- Born: 1928 Amuroona, South Australia
- Died: 2014 (aged 85–86) Mimili, South Australia
- Occupation: Painter
- Years active: 2008–2014
- Organization: Mimili Maku
- Style: Western Desert art
- Spouse: Sam Pumani (deceased)
- Children: 3 sons, 2 daughters
- Parent(s): Nyapi and Mantjangka Everard

= Milatjari Pumani =

Australian painter (1928–2014)

Milatjari Pumani (1928–2014) was an Aboriginal Australian artist from Mimili in South Australia. She is perhaps the most well-known artist from this community, and the first to gain a significant level of success for the community's centre, Mimili Maku. Her eldest daughter, Ngupulya, is also a successful painter.

==Biography==
Milatjari was born in 1928, in the bush in north-western South Australia. She was born at Amuroona, on a cattle station between what are now the communities of Indulkana and Mimili. When she was a young girl, her family encountered stockmen at a waterhole called Victory Well. The family then moved to settle and work at the station, then called Everard Park. Milatjari's father was Nyapi "King" Everard and her mother was Mantjangka Everard (Everard was the surname given to them). Milatjari met her husband Sam Pumani in Mimili, and they had five children together: Ngupulya, Betty, Ken, Michael and Lewey.

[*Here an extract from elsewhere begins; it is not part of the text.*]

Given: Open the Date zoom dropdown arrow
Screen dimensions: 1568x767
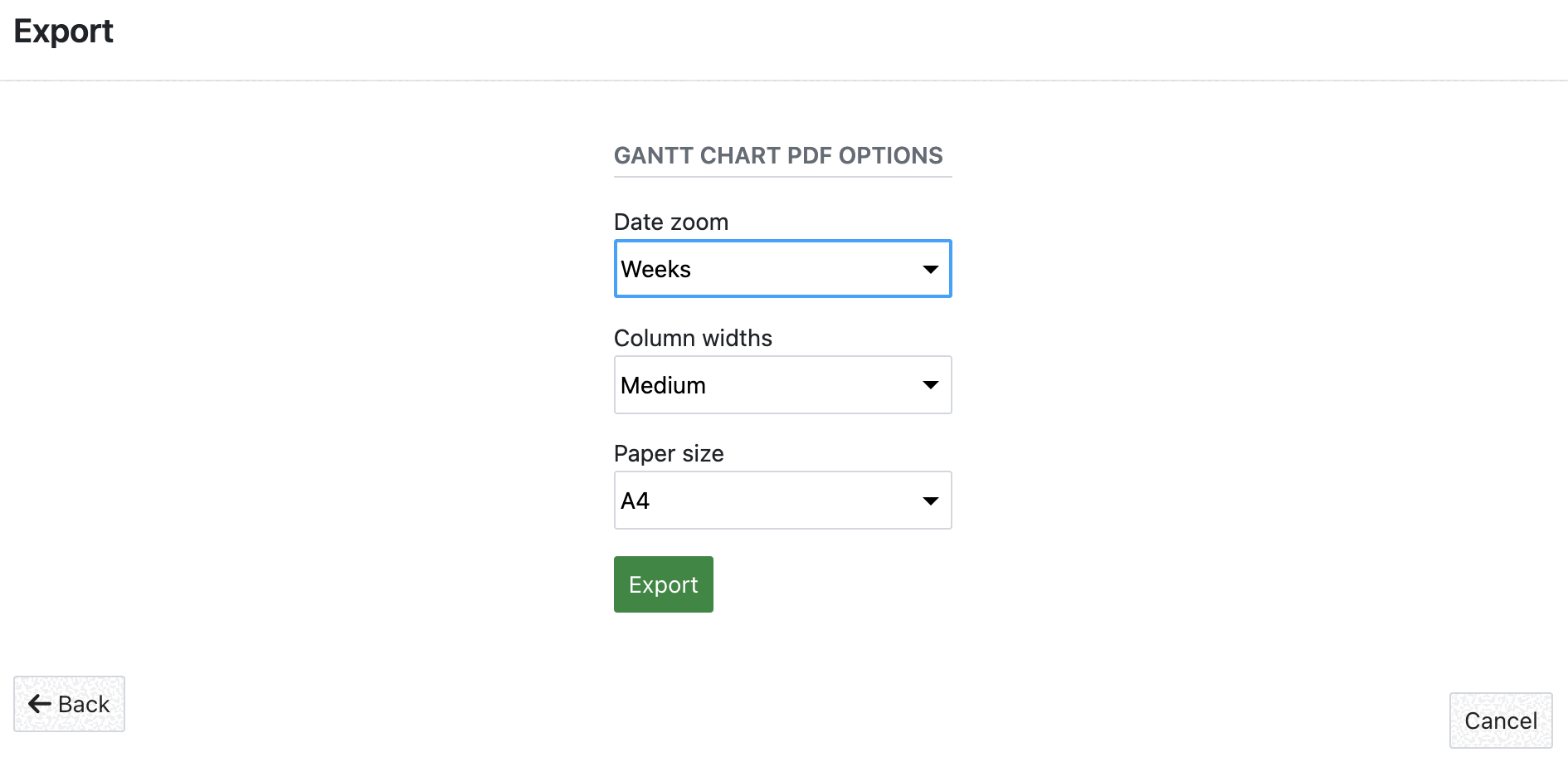Looking at the screenshot, I should click(929, 269).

Before artists began to paint at Mimili, Milatjari produced traditional pokerwork designs on wooden blocks. She would teach her methods to younger workers. She did not begin painting until 2008, when she was about 80 years old. She painted for the community's art centre, Mimili Maku. Her works from 2008 were featured in Alice Springs later that year, at the annual "Desert Mob" exhibition. She was featured in the same exhibition again in 2009 and 2010, and on both occasions she was considered the most successful Mimili artist. She had a solo exhibition in 2009, which was held in Adelaide. In 2010 and 2011, she was chosen as a finalist for the National Aboriginal & Torres Strait Islander Art Award. One of her paintings was bought by the Art Gallery of South Australia, and several others are held in the National Gallery of Victoria.

Milatjari Pumani died in Mimili in 2014.

==Artwork==
Milatjari painted the Maku Tjukurpa, which is the Dreaming (spirituality) associated with the land around Mimili. Antara, close to Mimili, was a place represented in almost all her paintings. It is her uncle's traditional country, and Milatjari's family would often go hunting and gathering food here when she was young. She and her mother and sister would dig for witchetty grubs (maku) while her father and brothers went hunting. Antara and Ngura Walytja (family's country) are common titles for her paintings.

Milatjari used earthy colours on a dark background to depict the landscape of Antara. She painted figures and stories from the Maku Tjukurpa using fields of dots. Her style and technique has influenced those of many of Mimili Maku's younger artists, including her daughter Ngupulya and Tuppy Ngintja Goodwin.